- **ASSIGNMENT**:
Return exactly the final stretch of the records below, opening with the line that contains "Collapse the sidebar with the chevron-left" and closing with the last line.

------------------------

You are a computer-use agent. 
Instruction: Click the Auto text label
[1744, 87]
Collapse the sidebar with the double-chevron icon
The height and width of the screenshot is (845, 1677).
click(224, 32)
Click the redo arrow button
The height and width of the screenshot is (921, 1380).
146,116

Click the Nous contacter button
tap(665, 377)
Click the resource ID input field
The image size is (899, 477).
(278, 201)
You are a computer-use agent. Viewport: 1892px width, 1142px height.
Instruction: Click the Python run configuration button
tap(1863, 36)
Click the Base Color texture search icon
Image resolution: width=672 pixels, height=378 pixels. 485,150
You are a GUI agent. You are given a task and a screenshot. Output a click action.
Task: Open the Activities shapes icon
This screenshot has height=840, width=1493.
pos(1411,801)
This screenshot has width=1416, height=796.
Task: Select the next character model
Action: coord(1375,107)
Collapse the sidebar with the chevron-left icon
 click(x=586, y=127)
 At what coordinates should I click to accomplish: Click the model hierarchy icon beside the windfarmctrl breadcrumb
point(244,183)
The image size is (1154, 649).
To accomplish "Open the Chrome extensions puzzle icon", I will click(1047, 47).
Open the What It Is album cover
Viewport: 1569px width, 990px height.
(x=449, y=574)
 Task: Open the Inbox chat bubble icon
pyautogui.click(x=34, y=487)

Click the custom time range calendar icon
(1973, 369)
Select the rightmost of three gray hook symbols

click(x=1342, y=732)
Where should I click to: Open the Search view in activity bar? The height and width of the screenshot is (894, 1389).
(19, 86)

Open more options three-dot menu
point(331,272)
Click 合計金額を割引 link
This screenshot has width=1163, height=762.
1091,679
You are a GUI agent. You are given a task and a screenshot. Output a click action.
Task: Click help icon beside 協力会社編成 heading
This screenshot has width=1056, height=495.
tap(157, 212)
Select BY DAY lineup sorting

------------------------

- **TASK ANSWER**:
Collapse the sidebar with the chevron-left icon
 click(x=586, y=127)
 At what coordinates should I click to accomplish: Click the model hierarchy icon beside the windfarmctrl breadcrumb
point(244,183)
The image size is (1154, 649).
To accomplish "Open the Chrome extensions puzzle icon", I will click(1047, 47).
Open the What It Is album cover
Viewport: 1569px width, 990px height.
(x=449, y=574)
 Task: Open the Inbox chat bubble icon
pyautogui.click(x=34, y=487)

Click the custom time range calendar icon
(1973, 369)
Select the rightmost of three gray hook symbols

click(x=1342, y=732)
Where should I click to: Open the Search view in activity bar? The height and width of the screenshot is (894, 1389).
(19, 86)

Open more options three-dot menu
point(331,272)
Click 合計金額を割引 link
This screenshot has width=1163, height=762.
1091,679
You are a GUI agent. You are given a task and a screenshot. Output a click action.
Task: Click help icon beside 協力会社編成 heading
This screenshot has width=1056, height=495.
tap(157, 212)
Select BY DAY lineup sorting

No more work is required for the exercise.